[Data in this exercise Boundary: Start]

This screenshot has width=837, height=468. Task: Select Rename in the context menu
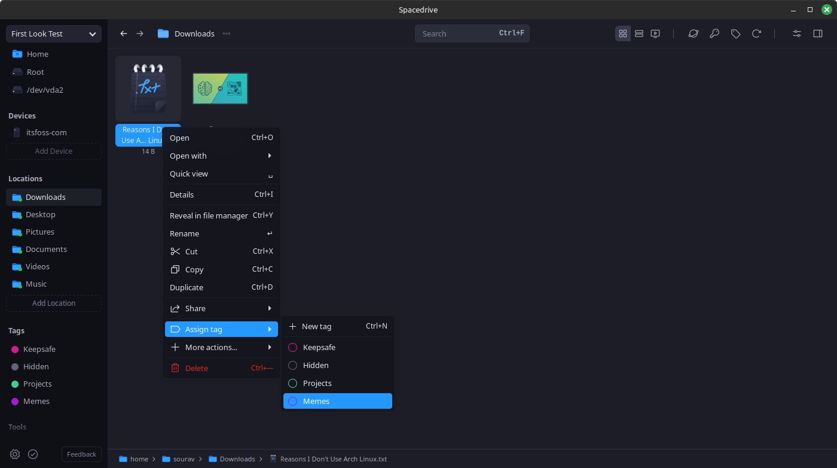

[Data in this exercise Boundary: End]
[Data in this exercise Boundary: Start]

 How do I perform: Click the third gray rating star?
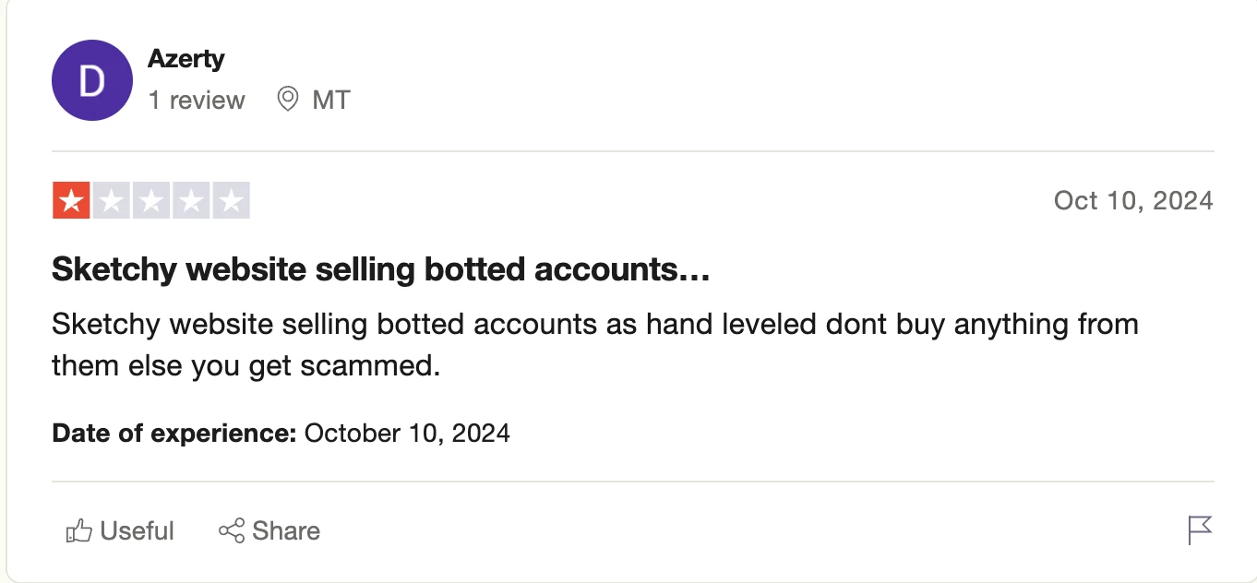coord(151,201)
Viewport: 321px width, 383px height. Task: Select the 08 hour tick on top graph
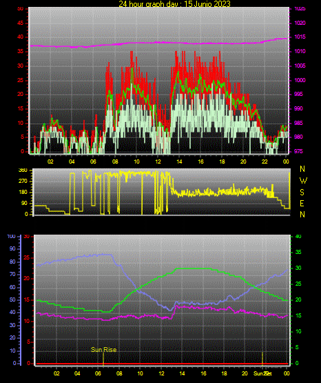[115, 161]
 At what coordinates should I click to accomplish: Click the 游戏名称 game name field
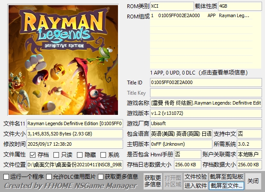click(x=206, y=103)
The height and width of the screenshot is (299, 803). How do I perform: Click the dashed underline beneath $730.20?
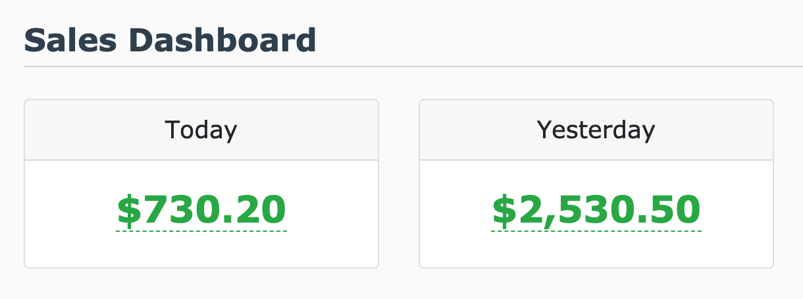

[Data in this exercise Boundary: End]
[Data in this exercise Boundary: Start]

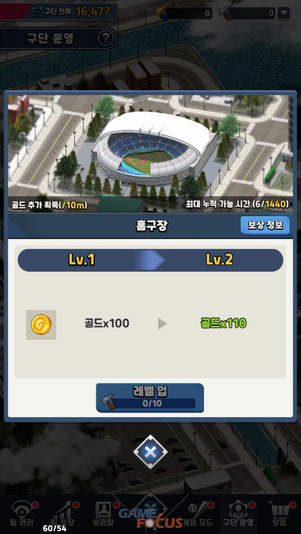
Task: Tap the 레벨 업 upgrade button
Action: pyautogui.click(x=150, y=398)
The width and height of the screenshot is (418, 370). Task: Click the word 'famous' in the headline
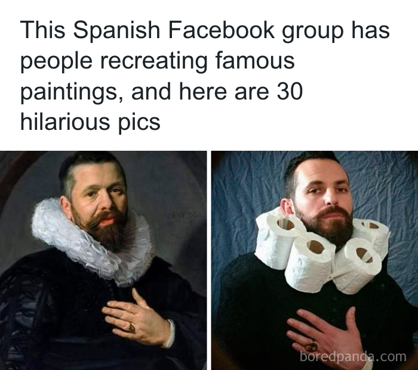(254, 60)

[Data in this exercise Boundary: End]

- **Your task**
Among the entries above, find the line with "At what coordinates" and repeat exactly from there through the line with "The height and", leaving out the pictures.

- **Solution to the exercise**
 At what coordinates should I click to accomplish: Click the 游戏名称 game name field
click(x=206, y=103)
The height and width of the screenshot is (299, 803). How do I perform: Click the dashed underline beneath $730.20?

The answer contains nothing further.